• **Exercise**
List every line in the records below that contains the word "Viewport".

• **Exercise material**
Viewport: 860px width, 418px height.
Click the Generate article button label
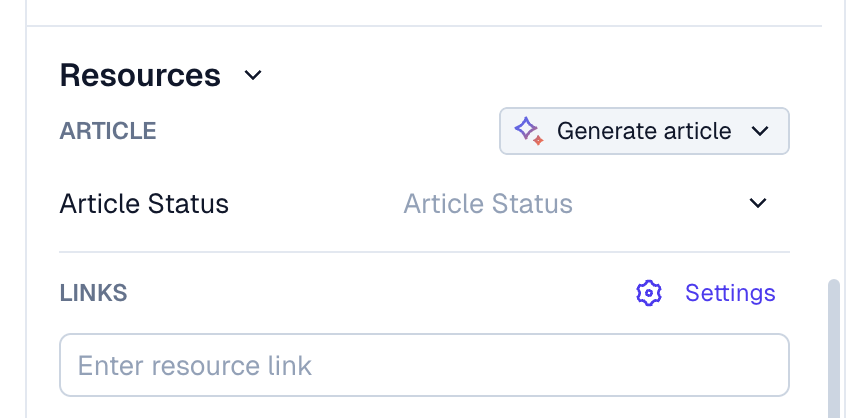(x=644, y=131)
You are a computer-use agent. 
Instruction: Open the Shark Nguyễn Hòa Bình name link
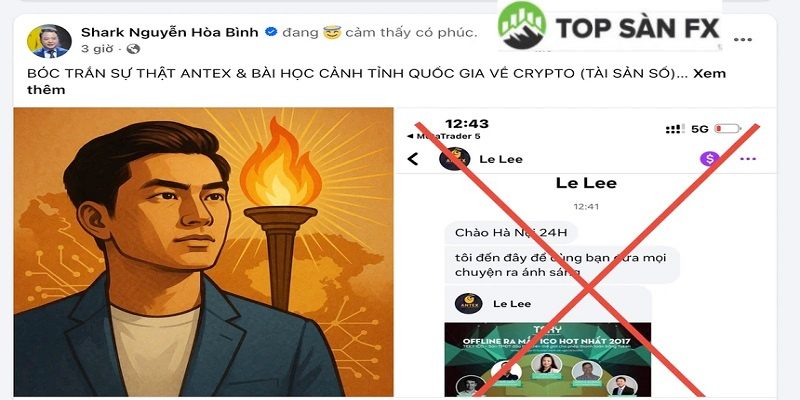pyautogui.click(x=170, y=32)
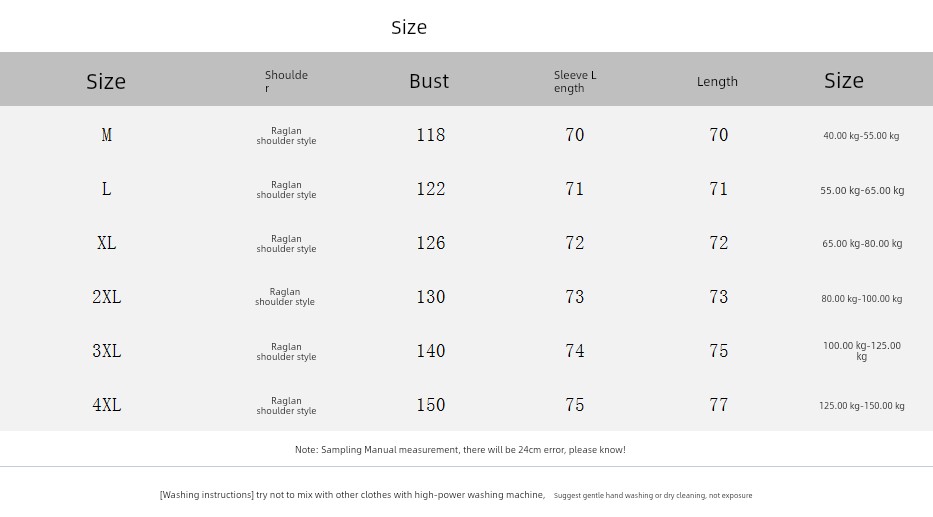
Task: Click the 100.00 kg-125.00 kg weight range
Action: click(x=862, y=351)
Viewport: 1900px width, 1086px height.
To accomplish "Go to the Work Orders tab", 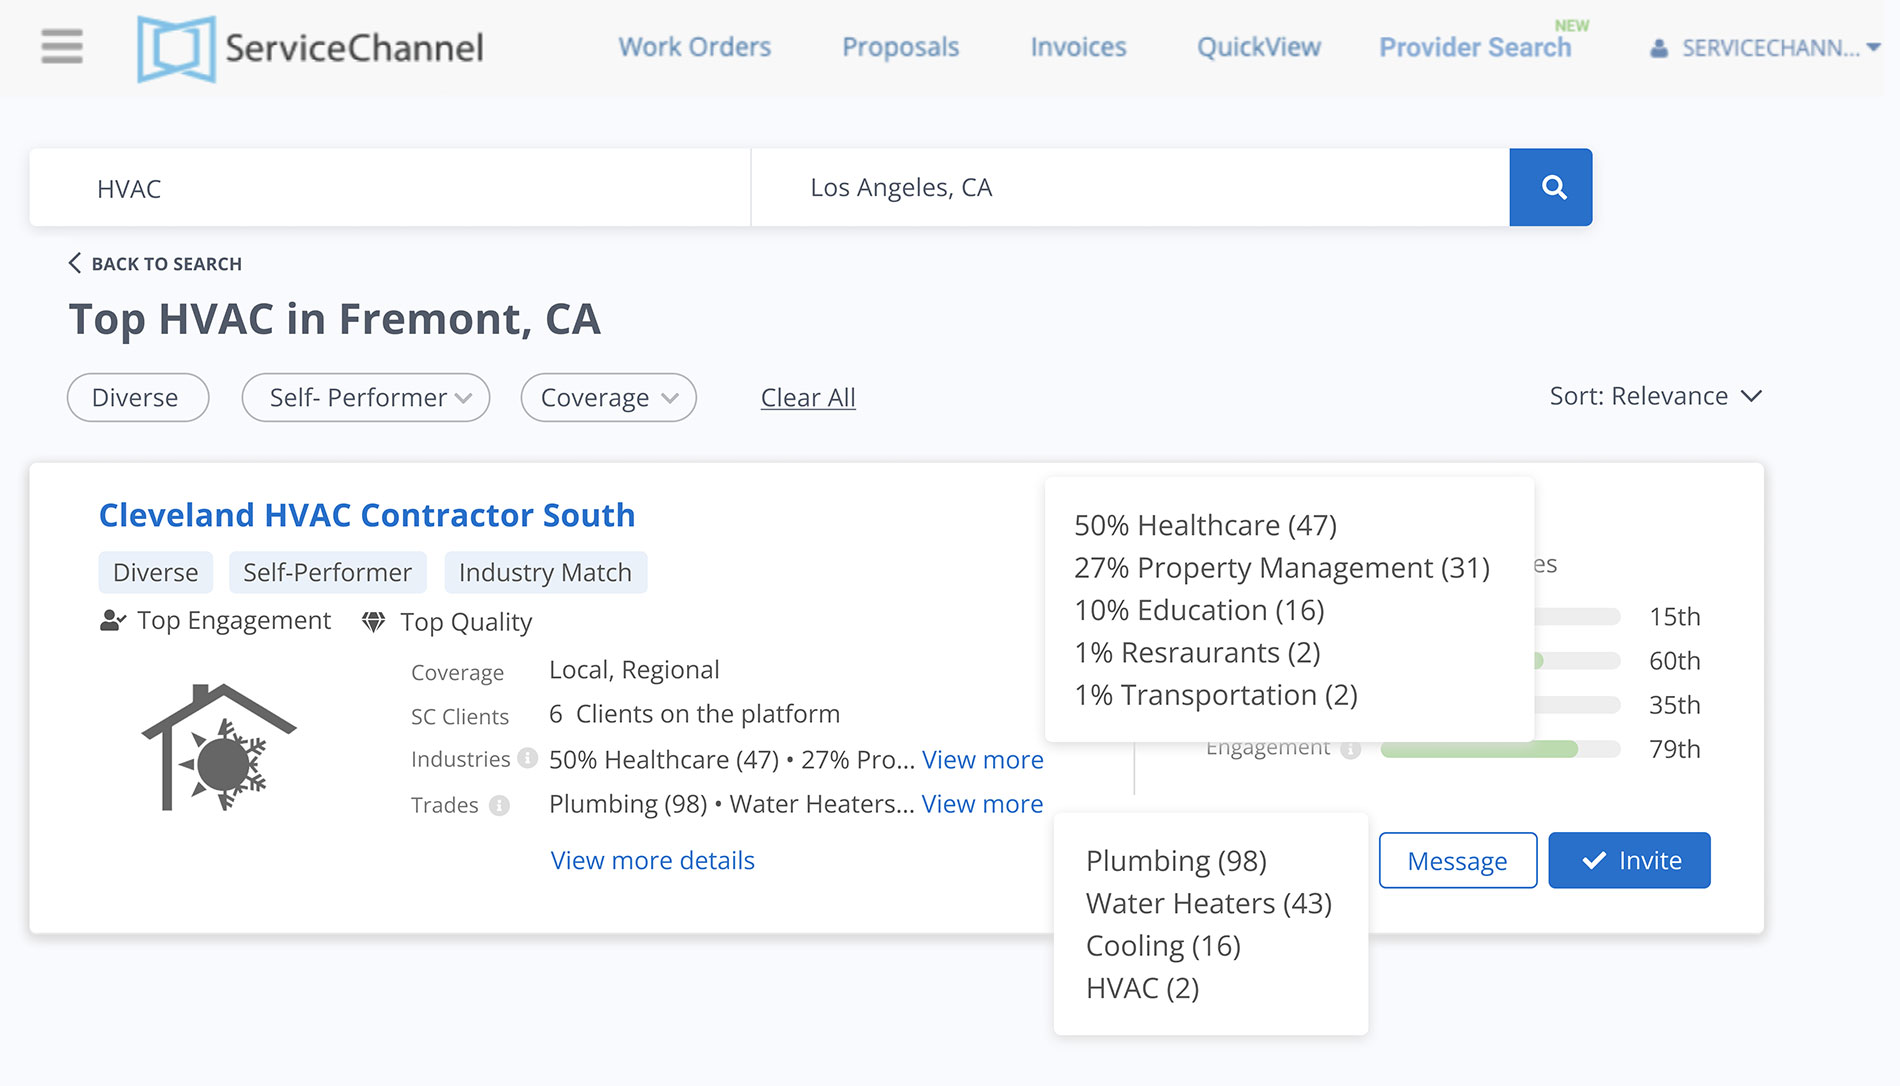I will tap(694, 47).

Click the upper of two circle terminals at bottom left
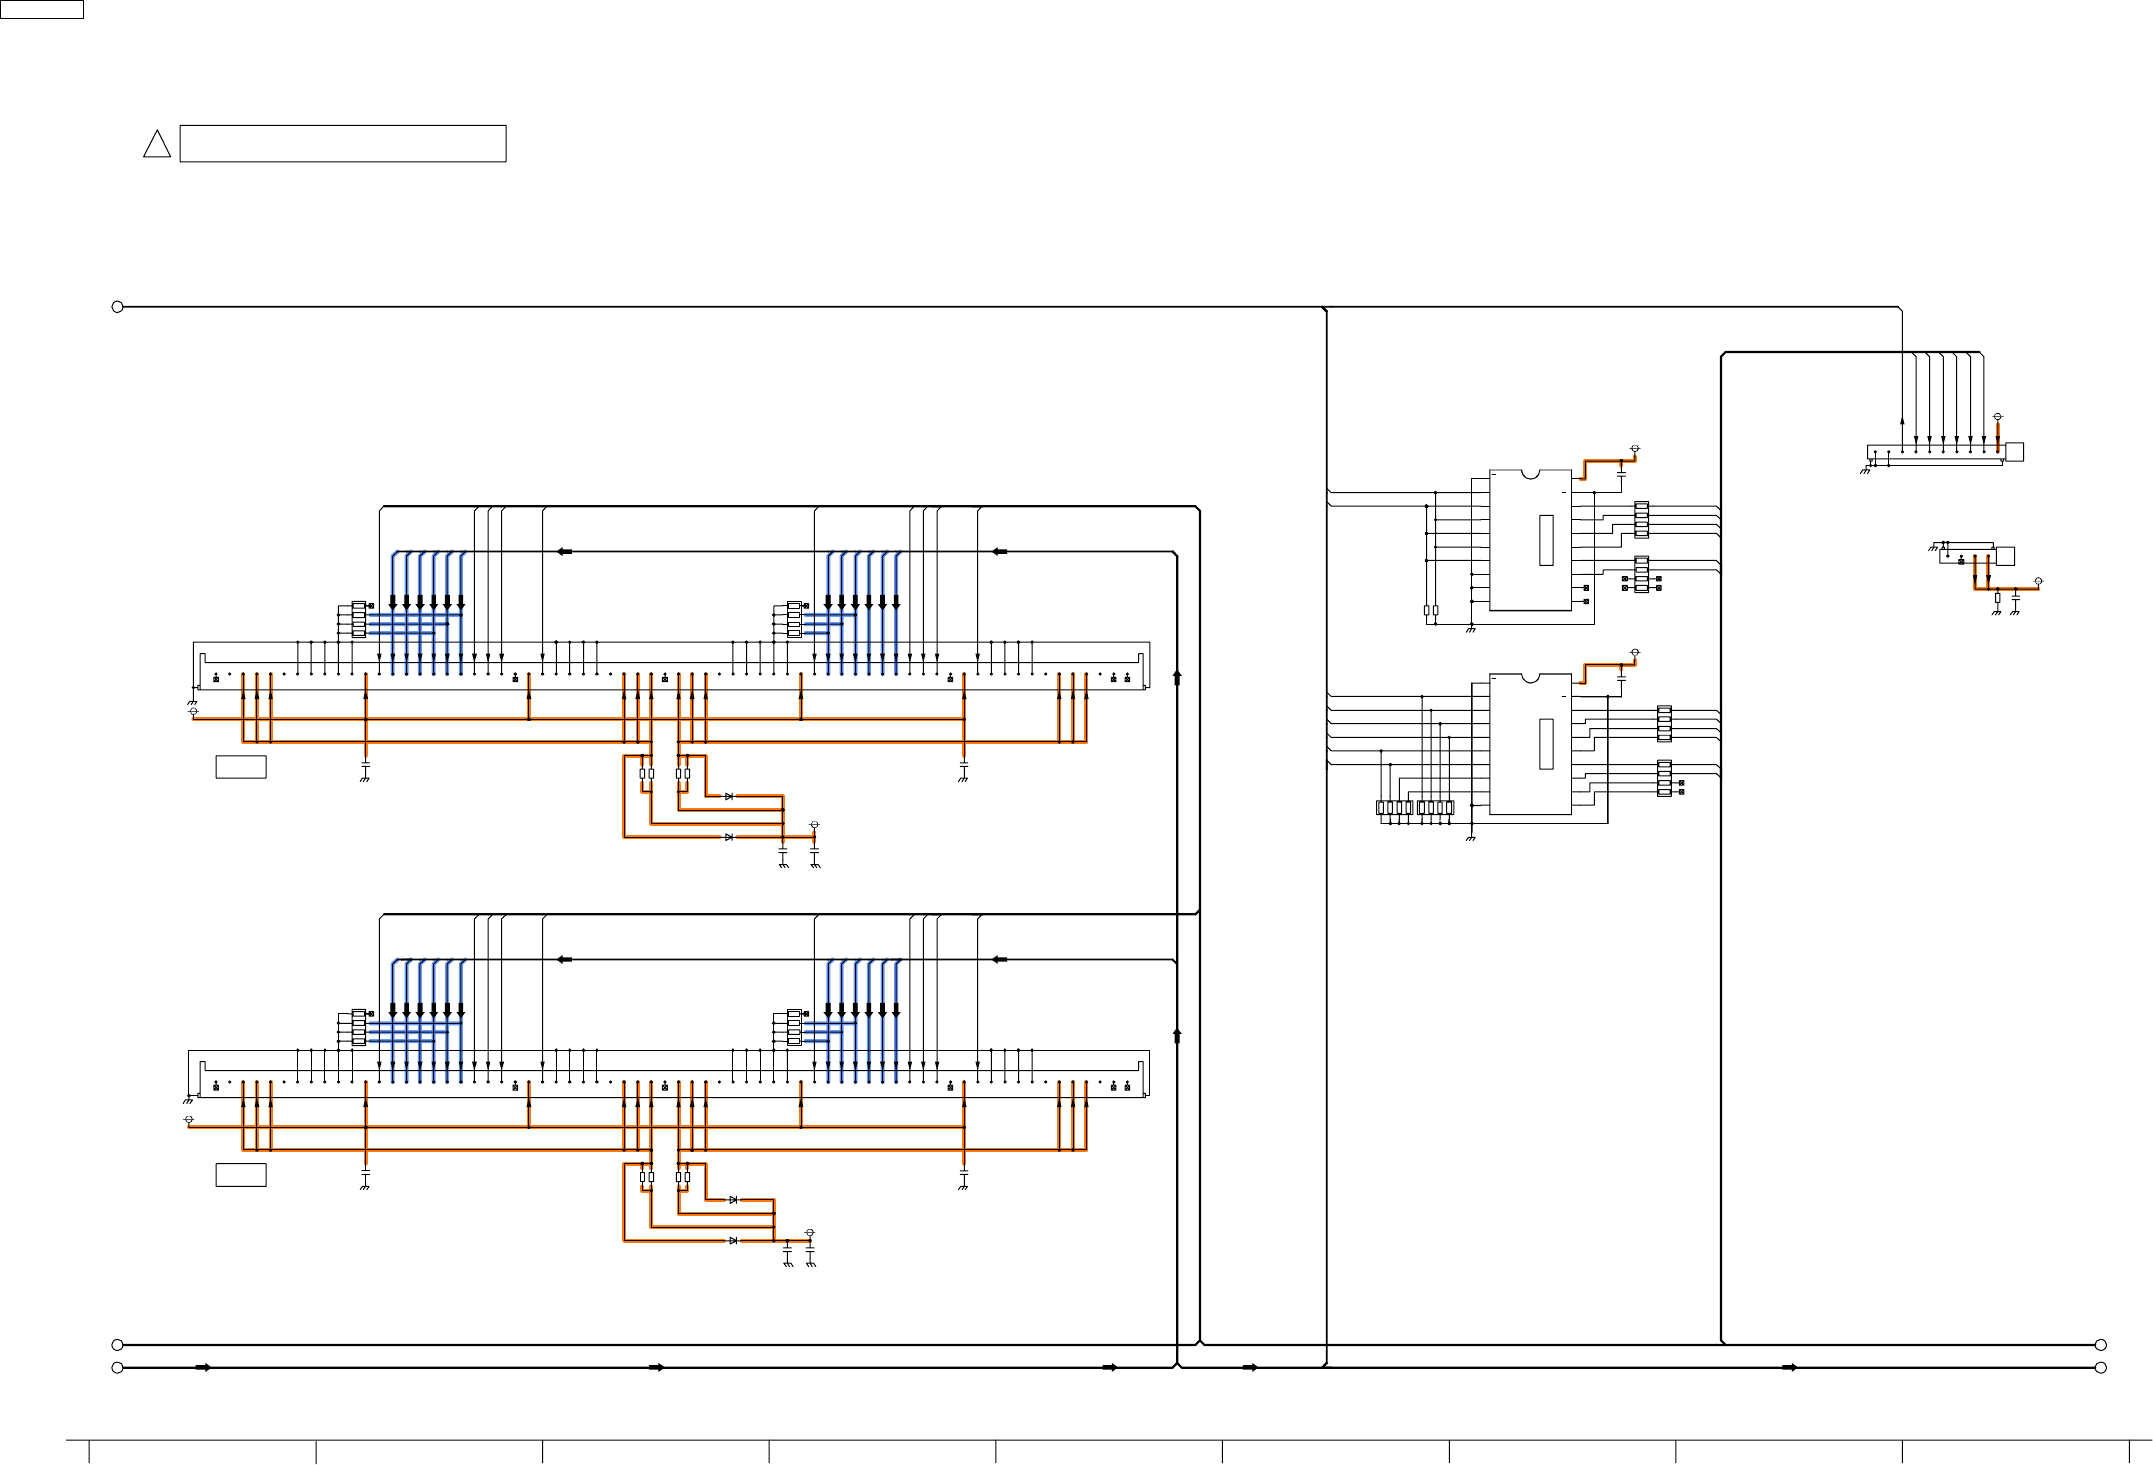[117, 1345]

• **Result**
Viewport: 860px width, 418px height.
Viewport: 1900px width, 1086px height.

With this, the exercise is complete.